**Supplied records:**
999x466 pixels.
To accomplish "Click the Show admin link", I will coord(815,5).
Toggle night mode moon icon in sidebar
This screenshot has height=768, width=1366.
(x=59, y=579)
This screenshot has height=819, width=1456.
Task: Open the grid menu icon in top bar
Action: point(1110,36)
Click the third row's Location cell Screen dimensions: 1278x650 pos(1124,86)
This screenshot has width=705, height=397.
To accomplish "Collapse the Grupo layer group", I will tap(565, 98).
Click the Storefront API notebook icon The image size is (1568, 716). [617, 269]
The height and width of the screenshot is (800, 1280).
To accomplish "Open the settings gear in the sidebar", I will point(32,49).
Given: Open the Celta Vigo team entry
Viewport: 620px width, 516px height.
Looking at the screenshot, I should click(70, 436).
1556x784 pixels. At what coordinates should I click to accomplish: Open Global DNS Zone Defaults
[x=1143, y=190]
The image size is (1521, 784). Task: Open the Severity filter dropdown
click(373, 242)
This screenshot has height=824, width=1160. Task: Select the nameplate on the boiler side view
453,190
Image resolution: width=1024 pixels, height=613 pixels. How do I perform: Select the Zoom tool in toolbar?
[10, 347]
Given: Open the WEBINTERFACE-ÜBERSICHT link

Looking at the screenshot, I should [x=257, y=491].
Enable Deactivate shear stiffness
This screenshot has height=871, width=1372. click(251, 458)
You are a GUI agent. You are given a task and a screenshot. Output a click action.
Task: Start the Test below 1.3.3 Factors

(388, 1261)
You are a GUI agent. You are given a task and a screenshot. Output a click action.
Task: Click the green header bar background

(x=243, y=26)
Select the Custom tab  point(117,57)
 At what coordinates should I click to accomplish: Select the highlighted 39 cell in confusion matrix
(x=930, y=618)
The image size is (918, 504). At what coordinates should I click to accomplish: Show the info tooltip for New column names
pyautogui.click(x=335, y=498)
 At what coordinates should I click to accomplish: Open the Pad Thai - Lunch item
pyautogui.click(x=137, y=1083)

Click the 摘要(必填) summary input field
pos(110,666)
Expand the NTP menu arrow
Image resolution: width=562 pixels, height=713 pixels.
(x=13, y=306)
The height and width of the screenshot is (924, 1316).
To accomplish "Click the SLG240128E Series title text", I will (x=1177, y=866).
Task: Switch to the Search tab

**Aim of the task:** Each of the entries above needs to be given again exactly.

**Reply:**
999x466 pixels.
To accomplish "Click the Show admin link", I will coord(815,5).
Toggle night mode moon icon in sidebar
This screenshot has height=768, width=1366.
(x=59, y=579)
This screenshot has height=819, width=1456.
Task: Open the grid menu icon in top bar
Action: point(1110,36)
Click the third row's Location cell Screen dimensions: 1278x650 pos(1124,86)
This screenshot has width=705, height=397.
To accomplish "Collapse the Grupo layer group", I will tap(565, 98).
Click the Storefront API notebook icon The image size is (1568, 716). [617, 269]
The height and width of the screenshot is (800, 1280).
To accomplish "Open the settings gear in the sidebar", I will point(32,49).
Given: Open the Celta Vigo team entry
Viewport: 620px width, 516px height.
Looking at the screenshot, I should click(70, 436).
1556x784 pixels. At what coordinates should I click to accomplish: Open Global DNS Zone Defaults
[x=1143, y=190]
The image size is (1521, 784). Task: Open the Severity filter dropdown
click(373, 242)
This screenshot has height=824, width=1160. Task: Select the nameplate on the boiler side view
453,190
Image resolution: width=1024 pixels, height=613 pixels. How do I perform: Select the Zoom tool in toolbar?
[10, 347]
Given: Open the WEBINTERFACE-ÜBERSICHT link

Looking at the screenshot, I should [x=257, y=491].
Enable Deactivate shear stiffness
This screenshot has height=871, width=1372. click(251, 458)
You are a GUI agent. You are given a task and a screenshot. Output a click action.
Task: Start the Test below 1.3.3 Factors

(388, 1261)
You are a GUI agent. You are given a task and a screenshot. Output a click action.
Task: Click the green header bar background

(x=243, y=26)
Select the Custom tab  point(117,57)
 At what coordinates should I click to accomplish: Select the highlighted 39 cell in confusion matrix
(x=930, y=618)
The image size is (918, 504). At what coordinates should I click to accomplish: Show the info tooltip for New column names
pyautogui.click(x=335, y=498)
 At what coordinates should I click to accomplish: Open the Pad Thai - Lunch item
pyautogui.click(x=137, y=1083)

Click the 摘要(必填) summary input field
pos(110,666)
Expand the NTP menu arrow
Image resolution: width=562 pixels, height=713 pixels.
(x=13, y=306)
The height and width of the screenshot is (924, 1316).
To accomplish "Click the SLG240128E Series title text", I will (x=1177, y=866).
Task: Switch to the Search tab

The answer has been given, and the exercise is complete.